Ils chantaient « Interdit d’interdire » et « CRS-SS ». Ils se voulaient rebelles et se croyaient hors système. « Ils » ? Les soixante-huitards.
Aujourd’hui, ils sont les maîtres du jeu. Etudiants mi-bourgeois, mi-gauchistes en 1968, ils sont devenus journalistes, sénateurs, ministres, patrons de presse, financiers ou députés européens. Nouvelle aristocratie du pire, ces enfants de Mai 68 ont formé leur nouvelle société, dont ils sont les gardiens. La rebellocratie est née des Trente glorieuses.
Destructeurs de l’ordre naturel et traditionnel, contempteurs de la famille, de la nation et des attachements vitaux, les soixante-huitards se sont mués en fourriers du cospomolitisme, du village global, du Gender et de la finance apatride. Ils sont devenus une élite nouvelle, déracinée, nomade, exaltant une humanité atomisée et hors-sol, à l’instar de Jacques Attali.
Si le « moment révolutionnaire » de mai 68 fut un échec politique, vite submergé par le « raz de marée gaulliste », la victoire des progressistes fut en définitive totale. La droite a mis du temps à comprendre sa défaite ; Zemmour, en fin lecteur de Gramsci, analyse sous nos yeux la conquête culturelle de la gauche sans-frontières et l’étonnante réussite de la subversion. Le « mouvement sinistrogyre » [1], cette contamination de la droite par les idées de gauche, prend tout son sens dans les pages du Suicide français.
Année par année, événement par événement, Zemmour épluche la déconstruction progressive de la France. Son analyse est implacable. Rien ne semble lui échapper. Le mérite de Zemmour est de ne pas se focaliser sur un aspect unique de la déconstruction nationale. La morale, l’identité, le socle ethnique, la souveraineté, le droit, l’armée, l’économie, les arts : son analyse embrasse de multiples faits de société, rendant son essai étonnamment complet.

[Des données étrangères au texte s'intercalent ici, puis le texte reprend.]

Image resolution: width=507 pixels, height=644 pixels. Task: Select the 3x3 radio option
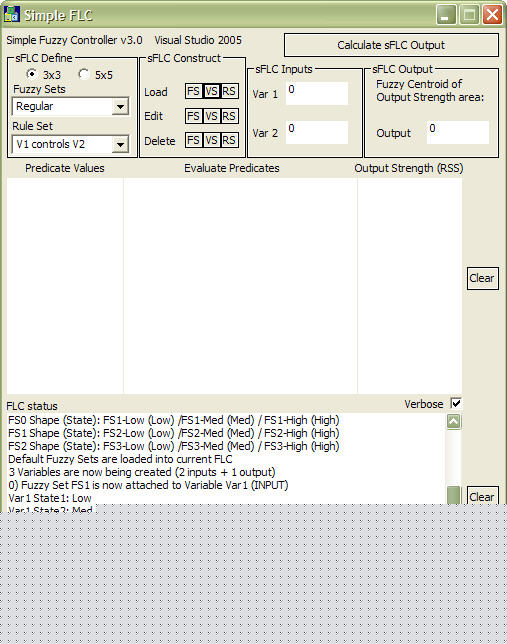[x=31, y=74]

Exhaustif, l’ouvrage d’Eric Zemmour l’est assurément concernant les quarante dernières années. Toutefois, l’origine du mal n’est pas toute entière à rechercher dans mai 68. Il faut aller plus loin : la Révolution.
Disons le tout net : Zemmour n’est pas tendre avec les révolutionnaires de 1789. Dès les premières pages, il esquisse un parallèle entre les hystériques jacobins et les idéologues des années 60 : « Comme les révolutionnaires parisiens de 1789 imposèrent leurs foucades idéologiques successives à une province fascinée et passive, les Enragés de 68 ont enseigné leur vision du monde à "ce pays", comme ils disent, à un peuple rétif mais résigné » [2].

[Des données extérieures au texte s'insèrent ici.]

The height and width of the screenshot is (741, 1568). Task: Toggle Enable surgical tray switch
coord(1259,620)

Le parallèle entre la Révolution de 1789 et la subversion de 68 aurait sans doute gagné à être approfondi. Car enfin, la gangrène du déracinement n’est pas apparue ex nihilo dans la seconde moitié du XXè siècle. La France est malade depuis deux siècles. Les gloires et sursauts français n’ont, depuis lors, constitué que de brefs épisodes. Le suicide français, s’il est patent depuis les années 60, trouve ses racines dans la peste des droits de l’Homme (1789) et le parricide du 21 janvier 1793.
Les révolutionnaires ont tué la Patrie en la modelant selon leurs délires universalistes. Dignes héritiers du cosmopolitisme (ubi bene, ibi patria), ils n’ont vu la France que comme le support de l’expansion de leur idéologie ; les tenants de la French theory de 1968 allaient agir de même.

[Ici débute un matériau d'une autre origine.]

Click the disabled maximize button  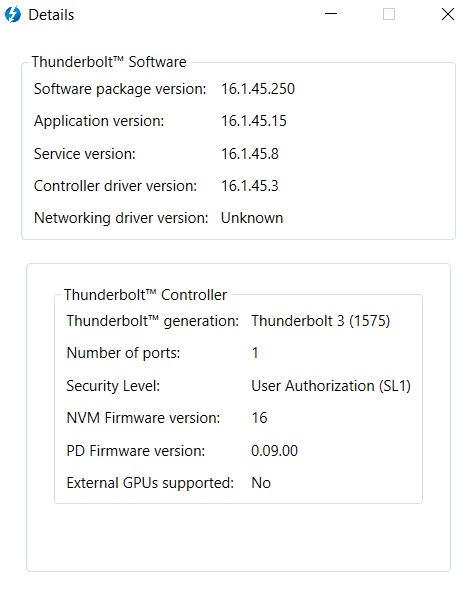[x=389, y=14]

Disciples du contractualisme rousseauiste, les révolutionnaires ont façonné une conception politique et idéologique du peuple, faisant fi de l’héritage et de l’enracinement. Ils ont fait du passé table rase. Comment pas voir ici les racines du mal soixante-huitard ?
En proclamant que la loi était l’expression de la volonté générale, aux dépens de tout respect de la loi naturelle, les hommes de 1789 ont frayé le chemin à un froid positivisme juridique. Ce dernier allait accoucher de réformes absurdes et de lois iniques. La loi pouvait dès lors tout se permettre. Comment ne pas voir ici l’origine d’une législation de mort, illustrée par la loi Veil (1975) ?
Les quarante dernières années ont vu la désagrégation de la famille et la mort du père. Mais la famille n’est-elle pas profondément affaiblie et le mariage dénaturé depuis que les révolutionnaires ont instauré le divorce, le 20 septembre 1792 ?
Assurément, Zemmour a vu juste en brocardant avec force les quarante piteuses nées de 1968. Les « déconstructeurs », de Cohn-Bendit à Attali, ont tué le corps de la France.
Ils n’ont fait que suivre l’exemple des « glorieux aînés » de 1789 qui, cent cinquante ans plus tôt, ont perverti son âme et transpercé son cœur.
Le « suicide français » est la conséquence du « parricide ».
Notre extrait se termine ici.